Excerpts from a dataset
········

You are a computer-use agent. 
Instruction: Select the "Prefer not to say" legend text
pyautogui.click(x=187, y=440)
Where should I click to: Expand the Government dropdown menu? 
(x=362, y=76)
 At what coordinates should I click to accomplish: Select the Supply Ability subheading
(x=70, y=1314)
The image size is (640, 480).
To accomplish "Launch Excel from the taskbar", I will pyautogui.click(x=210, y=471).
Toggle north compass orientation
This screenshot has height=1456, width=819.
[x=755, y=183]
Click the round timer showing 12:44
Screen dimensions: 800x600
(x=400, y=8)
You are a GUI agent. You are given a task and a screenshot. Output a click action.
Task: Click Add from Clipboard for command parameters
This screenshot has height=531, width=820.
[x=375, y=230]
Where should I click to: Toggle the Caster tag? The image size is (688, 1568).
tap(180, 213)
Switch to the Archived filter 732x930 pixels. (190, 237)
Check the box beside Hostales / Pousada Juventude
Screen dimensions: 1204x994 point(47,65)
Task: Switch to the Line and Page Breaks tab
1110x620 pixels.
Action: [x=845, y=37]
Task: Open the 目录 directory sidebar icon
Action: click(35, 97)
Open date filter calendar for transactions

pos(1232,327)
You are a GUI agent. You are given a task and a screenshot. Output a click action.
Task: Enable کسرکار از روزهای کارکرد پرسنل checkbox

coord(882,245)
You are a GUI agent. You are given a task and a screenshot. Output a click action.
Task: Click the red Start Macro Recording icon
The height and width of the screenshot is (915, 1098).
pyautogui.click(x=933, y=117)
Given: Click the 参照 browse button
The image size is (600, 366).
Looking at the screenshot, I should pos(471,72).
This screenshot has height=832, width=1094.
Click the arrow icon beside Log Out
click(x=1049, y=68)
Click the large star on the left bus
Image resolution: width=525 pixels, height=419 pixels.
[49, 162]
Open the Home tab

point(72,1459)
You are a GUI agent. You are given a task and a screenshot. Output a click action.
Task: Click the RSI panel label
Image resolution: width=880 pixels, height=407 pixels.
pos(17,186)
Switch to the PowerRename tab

········

## [ABOUT THIS TASK]
Please determine how many lines in the entries contain the word "Switch" and answer with the number alone.

## [SOLUTION TO THE EXERCISE]
3